Mais, voici, il sentit comme une grande langueur qui lui montait des jambes, lui gagnait la poitrine, enveloppait sa tête moins douloureuse. Il avait encore des hoquets d’où jaillissait du sang, mais ils étaient plus rares et le faisaient moins souffrir ; il éprouvait une espèce de calme déjà très profond, peut-être parce qu’il était au commencement de dormir pour toujours, et il n’entendait plus que vaguement, comme un bruit qui vient de très loin, le fracas de la tempête. Puis, ce bruit-là même, il cessa de l’entendre ; il aurait pu croire qu’il était couché dans son lit, tant les pierres à présent lui semblaient molles sous sa chair, tant il se sentait bercé dans un languissant bien-être.

Ainsi que dans un rêve, il crut se revoir au bord de la rivière, près du pont, jouant avec le petit Blas dans les fleurs du jardinet.

Oui, le petit Blas était là ; oh ! il sentait bien qu’il avait sur les genoux son joli petit Blas. Mais l’enfant n’était plus un enfant : il avait un corps plus brillant qu’une grande étoile, avec des ailes blanches, comme en ont les séraphins.

Le petit Blas lui dit :

— Maintenant que je suis au ciel, je sais beaucoup d’histoires, et c’est moi qui t’en conterai, si tu veux. La fin de ton beau conte, où il y avait un enfant sans oreilles, et un chien noir qui fumait sa pipe, la fin de ce beau conte, tu ne la savais pas ? Eh bien écoute grand-père, je vais te la dire, moi. Quand le petit Guignonet se trouva dans la prison, parce qu’on l’accusait d’avoir volé, il fut d’abord bien triste, comme tu l’es maintenant. Lui aussi, il n’avait fait que du bien et tout le monde était contre lui à cause du bien qu’il avait fait. Mais pendant qu’il se désolait, pendant qu’il se croyait perdu, voilà que le chien noir qui fumait sa pipe entra dans le cachot et, tout en fumant sa pipe, il dit : « Guignonet, tes épreuves sont finies. Le mendiant sur la route qui t’a rendu ton sou avec de mauvaises paroles, c’était moi ; c’était moi, la poule dont tu as cassé les œufs en croyant lui porter secours ; le corbeau aux grandes ailes, et le nain et les gendarmes, c’était moi encore ; mais je ne suis pas un chien noir qui fume sa pipe, je suis une fée, une bonne fée. Regarde-moi. » Alors, dans la prison qui n’était plus une prison, mais un jardin éclairé par des fleurs lumineuses, Guignonet vit une belle dame avec des cheveux en or, qui était tout habillée de soleil et qui avait à la main une baguette en diamant. « Guignonet, dit-elle, tu as résisté à toutes les épreuves, tu ne t’es pas révolté contre les injustices : maintenant réjouis-toi, car tu es dans le jardin céleste tu joueras éternellement avec les petits anges de ton âge. » Quand elle eut parlé ainsi, la fée disparut. Guignonet vit venir à lui une troupe d’enfants si beaux, qu’il n’aurait pas cru qu’il en existât de pareils ; ils lui proposèrent de venir s’amuser avec eux ; et il n’y a rien de plus plaisant que de jouer aux quatre coins dans le jardin du paradis.

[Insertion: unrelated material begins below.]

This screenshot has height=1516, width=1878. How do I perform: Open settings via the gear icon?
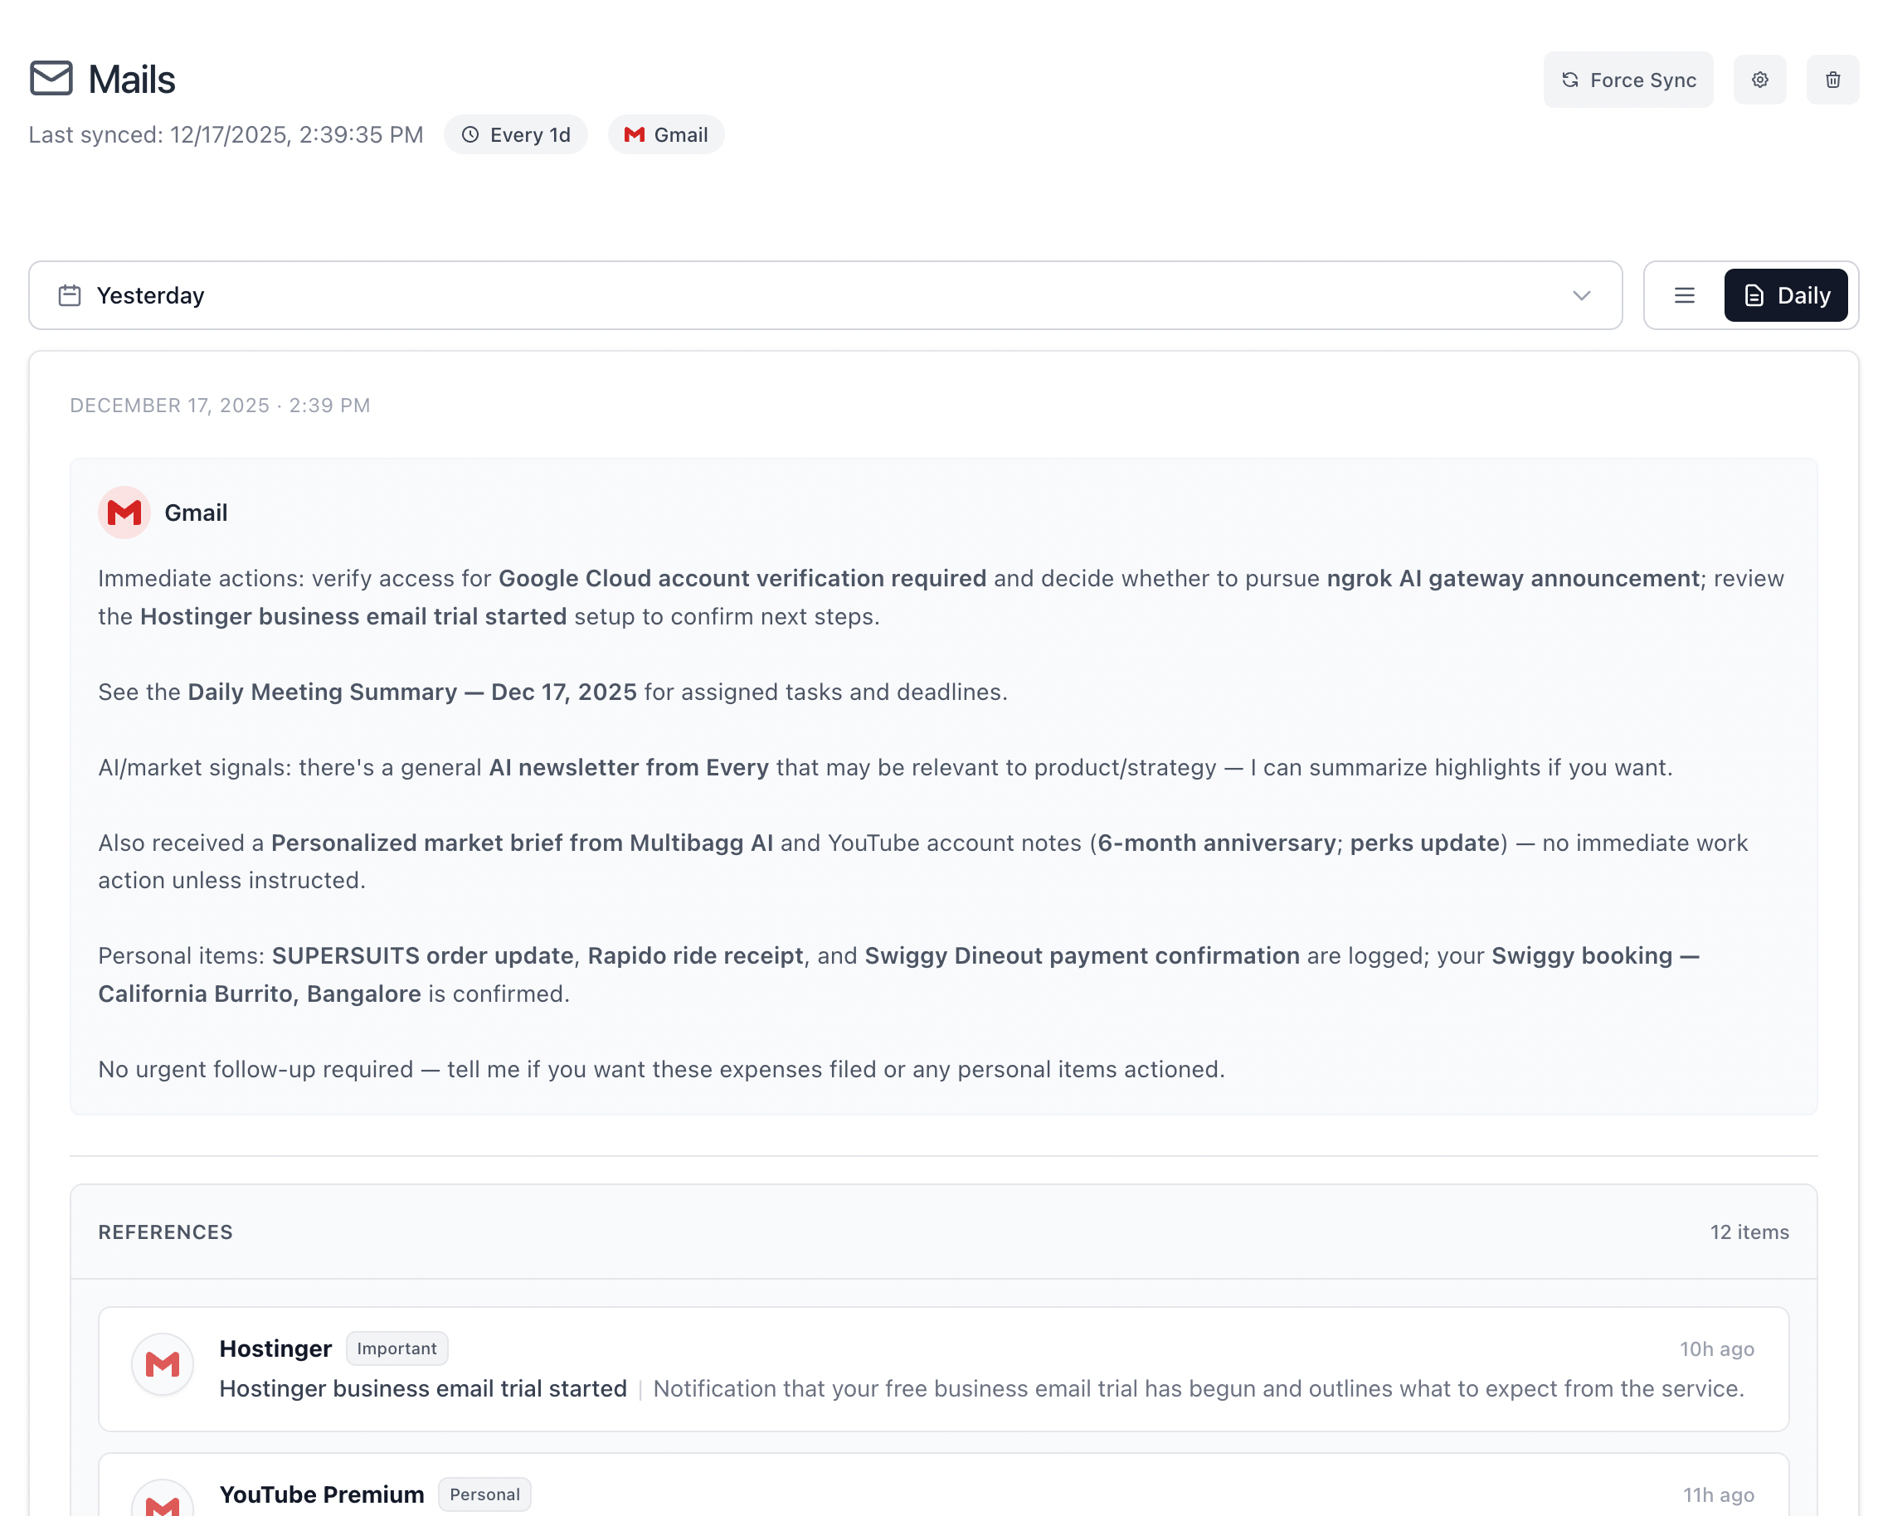click(1759, 79)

C’est ainsi que le petit Blas, chérubin aux ailes blanches, parlant au vieux Blas sous les décombres rocheux, acheva l’histoire du « petit garçon qui n’avait pas d’oreilles et d’un chien noir qui fumait sa pipe. »

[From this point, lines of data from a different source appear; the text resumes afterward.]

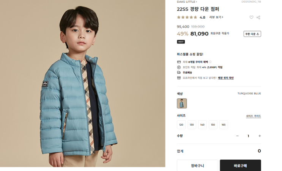Add product to wishlist with heart icon

[x=251, y=17]

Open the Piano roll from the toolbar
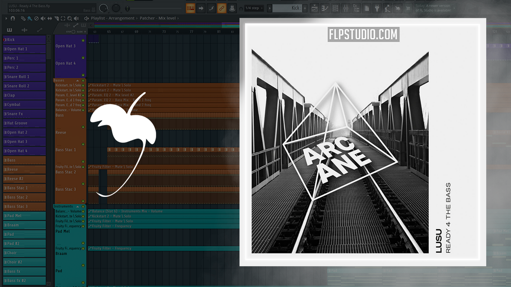(324, 8)
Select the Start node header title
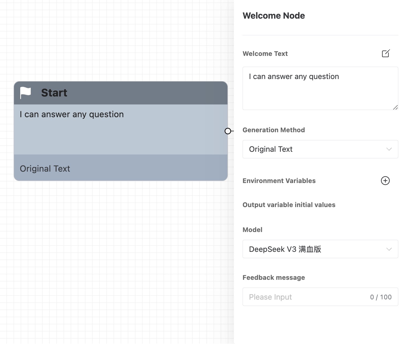The image size is (407, 345). tap(54, 93)
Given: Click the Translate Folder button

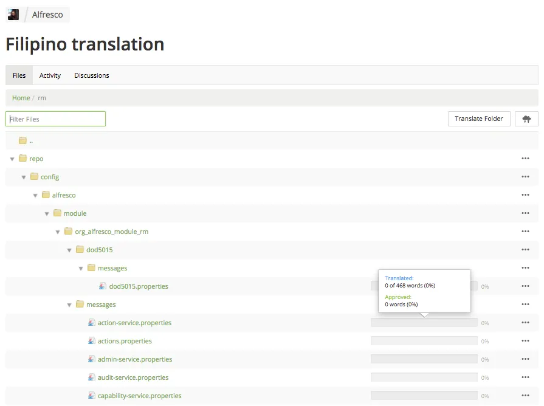Looking at the screenshot, I should click(479, 119).
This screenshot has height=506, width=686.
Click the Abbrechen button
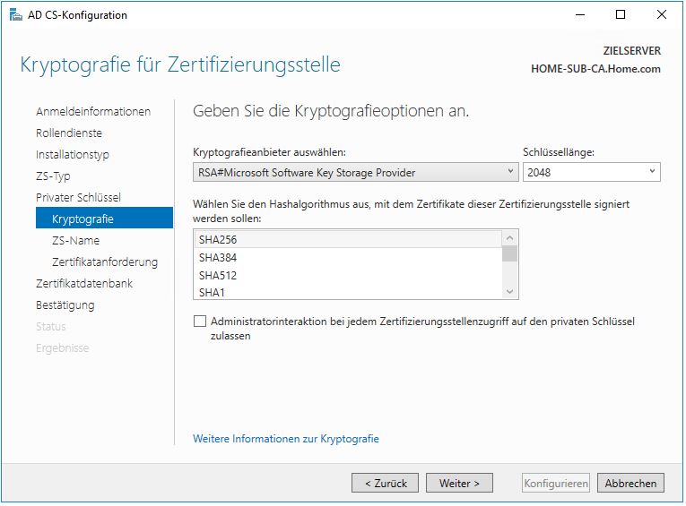click(630, 484)
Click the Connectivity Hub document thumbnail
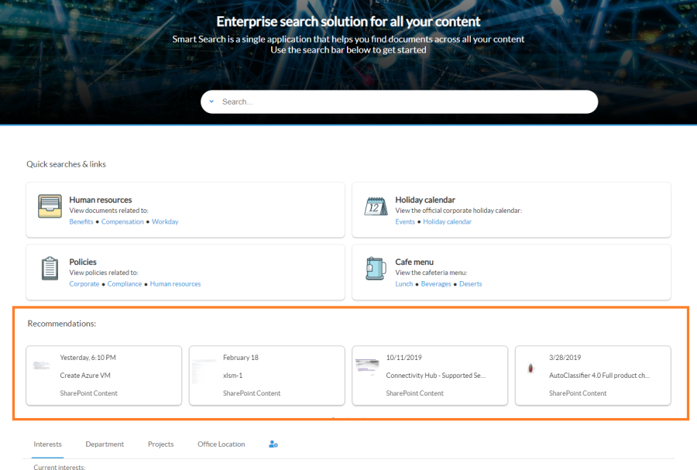697x470 pixels. click(x=367, y=366)
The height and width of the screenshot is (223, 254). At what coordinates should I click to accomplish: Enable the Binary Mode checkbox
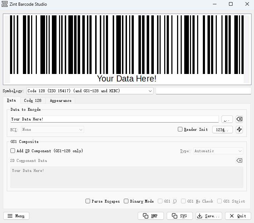point(126,201)
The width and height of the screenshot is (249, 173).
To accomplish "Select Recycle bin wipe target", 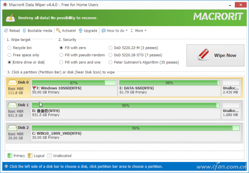I will pos(9,48).
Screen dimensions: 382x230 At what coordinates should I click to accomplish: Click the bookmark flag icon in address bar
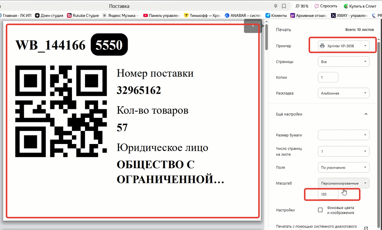(284, 6)
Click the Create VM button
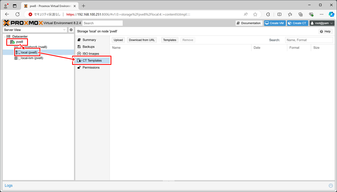This screenshot has height=192, width=337. 275,23
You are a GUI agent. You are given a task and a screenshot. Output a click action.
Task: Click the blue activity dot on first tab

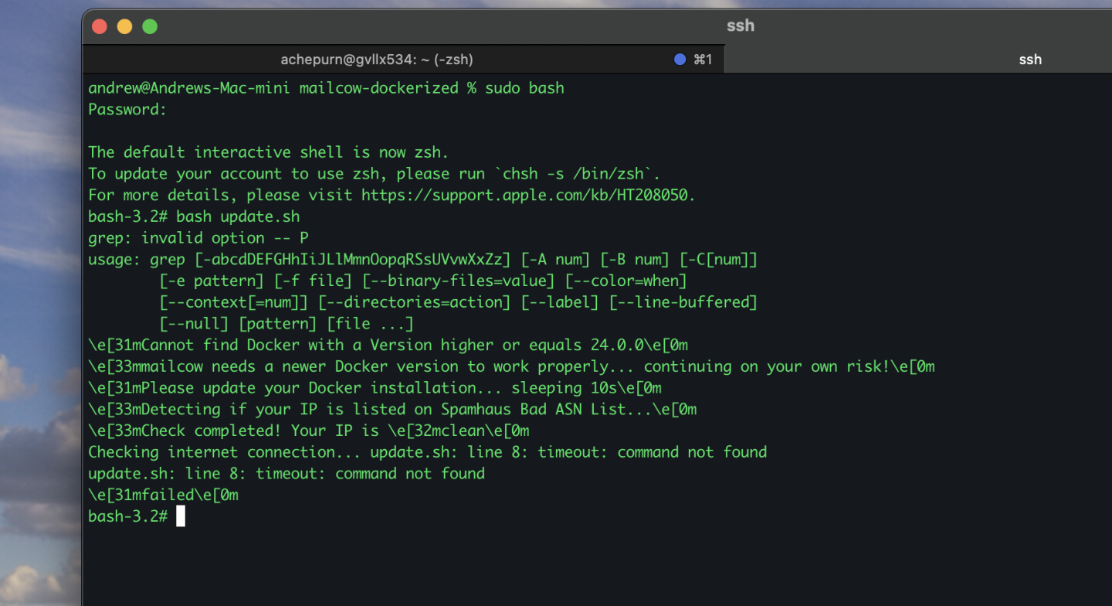pos(680,60)
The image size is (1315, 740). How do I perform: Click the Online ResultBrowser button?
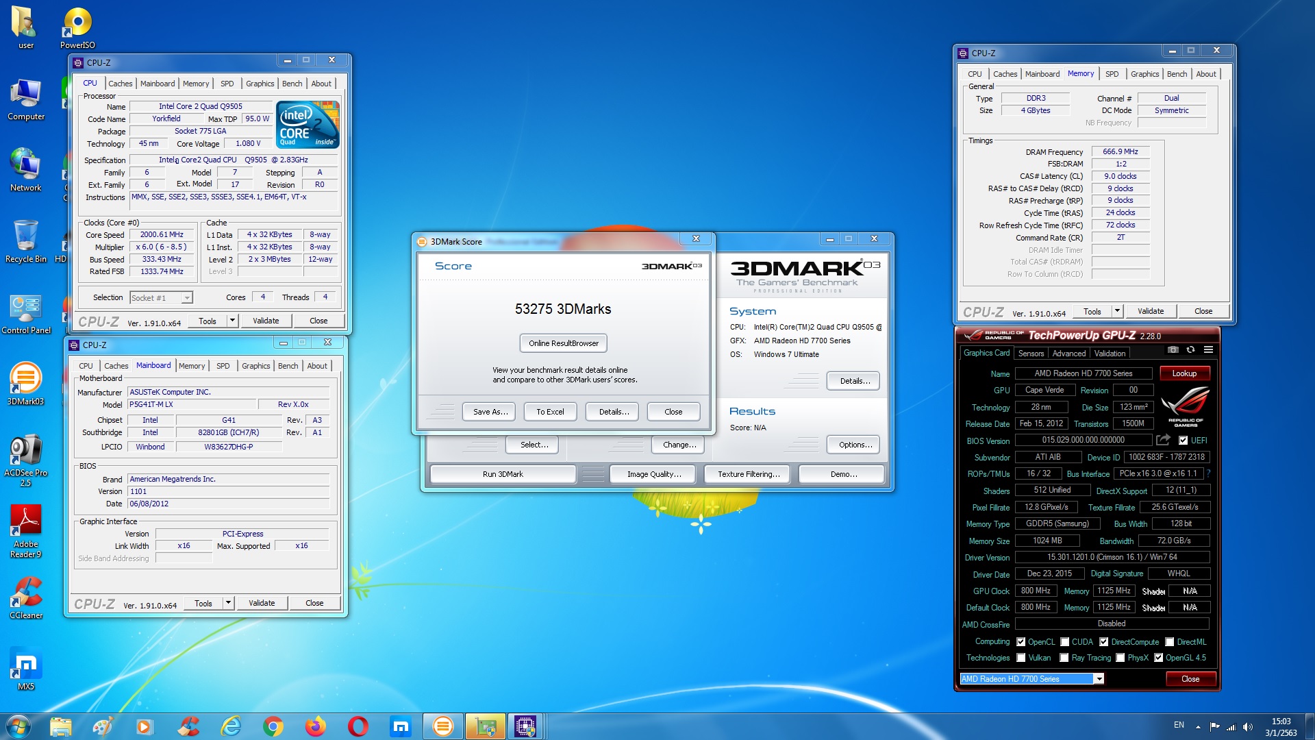click(x=563, y=343)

Alors le pauvre homme, comprenant qu’il y a une justice et un bon Dieu, mourut sans douleur sur le dur lit de pierres, en serrant contre son cœur le petit Blas, qui était un petit ange à présent ; le grand-père avait hâte d’entendre les belles histoires que l’enfant lui raconterait à son tour dans le jardin du ciel, tout à l’heure.